With restrictions easing across the country post the second wave, every industry is talking about a recovery yet again after the months of April and May hit industries. But from the perspective of the fast-moving consumer goods (FMCG) sector, it's not a recovery, but the reverse, says K Ramakrishnan, MD – South Asia of global consumer intelligence firm Kantar Worldpanel.
The reason is that post the pandemic, Ramakrishnan says, the household demand for FMCG products has been higher than the pre-pandemic period, especially on account of households now adding new product categories like health and hygiene into their FMCG basket. This would include sanitizers, immunity-boosting products, and other hygiene and home cleaning products that one may not have bought at all, or given much attention to earlier. In addition, in-home consumption has also led to an increase in packaged foods and snacks, thus helping FMCG majors improve volume and value growth in the past 12-15 months.
This has reflected in their earnings, too, with FMCG majors all reporting healthy volume growth even in a quarter (April-June) that saw the second wave at its peak, and despite a high base from last year when there was stocking up the frenzy. There was an impact last year also due to disruption in the supply chain during the nationwide lockdown. But FMCG majors have learnt lessons from the past year and have augmented their supply chains, improved their distribution, leading to little or no disruption in Q1 of FY22.
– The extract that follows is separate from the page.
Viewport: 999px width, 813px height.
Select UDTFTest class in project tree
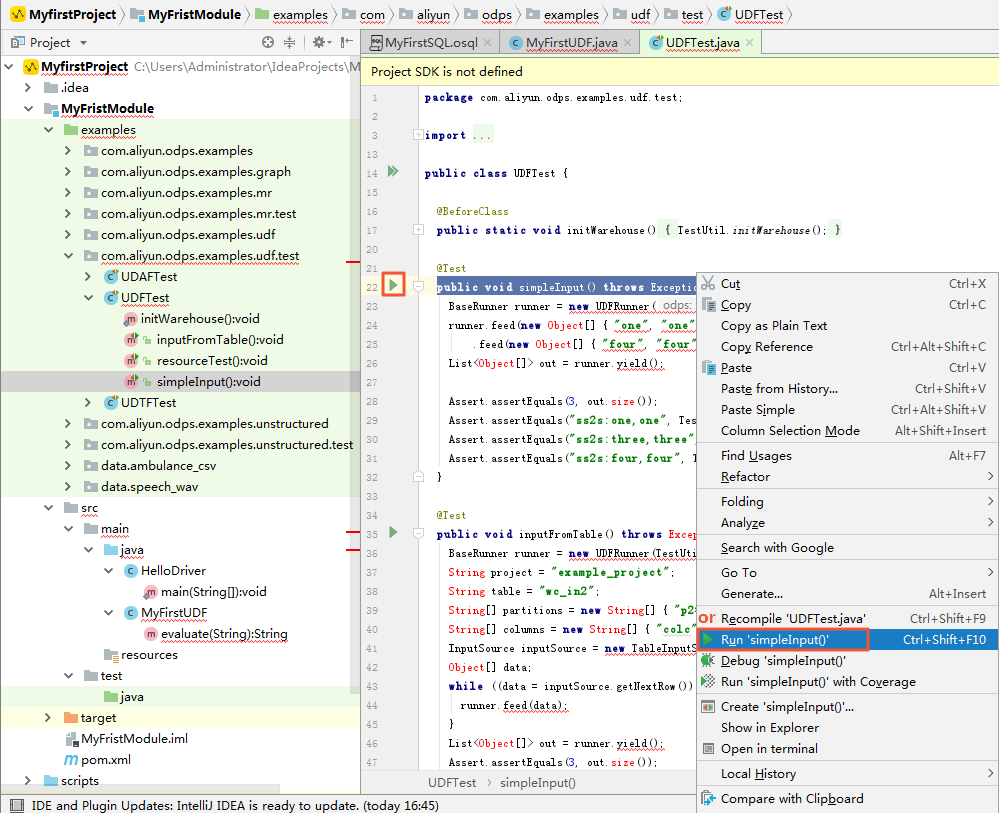(x=148, y=402)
This was articulated by FMCG major Marico while reporting its Q1 numbers. The company said that even though the pandemic affected deeper pockets of the country unlike the first wave, business was not as disrupted as in the last year given that supply chains were able to weather localized and staggered lockdowns and retail stores operated for a certain number of hours during the day.
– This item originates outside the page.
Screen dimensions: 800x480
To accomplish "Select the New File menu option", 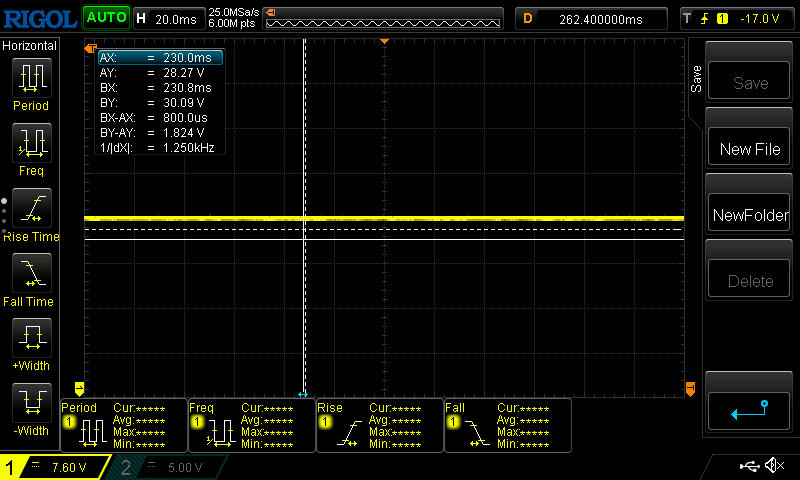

Marico added that traditional trade continued to perform well with rural and urban growth in tandem, while e-commerce also continued its accelerated growth trajectory.
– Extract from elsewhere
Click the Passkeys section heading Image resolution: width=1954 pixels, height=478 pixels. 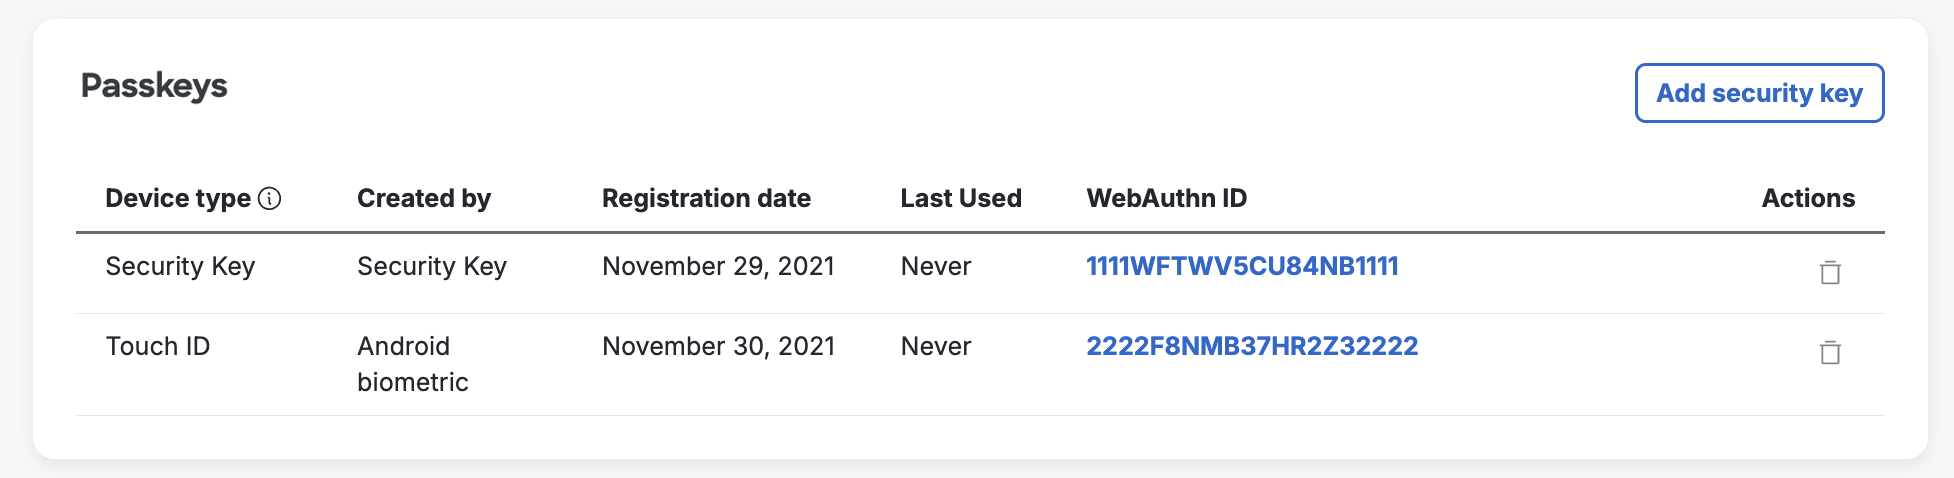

Despite a high base, Marico reported volume growth of 21 percent. But high input costs continue to burden FMCG majors. Marico’s consolidated net profit fell 5.9 percent to Rs 365 crore from Rs 388 crore profit recorded in the same quarter last year, on the back of high input costs, especially that of palm oil.
Britannia also had a strong show with its domestic volume growth coming in at one percent as against estimates of an 8-10 percent decline. While consolidated sales and Net Profit declined 1 percent and 29 percent respectively as against the same quarter last year on a higher base.
Britannia's MD Varun Berry added that the impact on the supply chain was not as severe as the first wave of the pandemic, which means that the company’s brands were back on air and the full range of products available in the market.
Britannia, too, saw an impact of the rising palm oil and crude prices but was cautious on pricing in light of the second wave impact on consumers. Britannia is now expected to take calibrated price increases as things normalize.
A similar performance was seen with Nestle as well, which saw total sales and domestic sales for the quarter increased by 13.8 percent and 13.7 percent respectively, on a base impacted by lockdowns with production disruptions across factories but saw profit decline by 10.5 percent.
Nestle's key products such as Maggi noodles, Kitkat, Nestle Munch, Maggi sauces posted double-digit growth, thanks to increased in-home consumption. And like other FMCG majors that are increasing their digital focus, Nestle saw a 105 percent sequential growth from its e-commerce business with the revenue contribution increasing to 6.4 percent.
And rural growth continues to drive demand for the sector as evidenced not just by companies themselves, but also Kantar’s annual survey of over 82,000 households.
The survey between June 2020-May 2021 indicated that rural India was not only buying more than urban, but they are also buying more branded products and has been driving growth in many categories like grooming, noodles, beverages, among others.
The data shows that rural India saw volume growth of 4.4 percent as against 3.3 percent growth in urban and value growth of 11.6 percent as against 10.2 percent in urban markets.
And it's not just companies that continue to sound upbeat about FMCG growth going ahead. Earlier in the week, a Crisil Rating report said that revenue growth of the FMCG sector will double to 10-12 percent in FY22 over the growth of 5-6 percent in FY21, which would be the highest in the last three financial years. Crisil attributed this to a host of factors - price hikes to offset the impact of high raw material prices, volume growth of about 5-6 percent, and recovery in discretionary products as the demand sentiment revives on the back of reduced COVID cases and increasing vaccination.
And while rural has been leading the show, Crisil says this trend would reverse this year and outpace rural revenue growth. Urban markets have been impacted over the past year due to stricter curbs in terms of opening hours of stores. In the absence of a third wave and continuation of unlock across India, as indicated by Crisil, urban could see a strong recovery in FY22.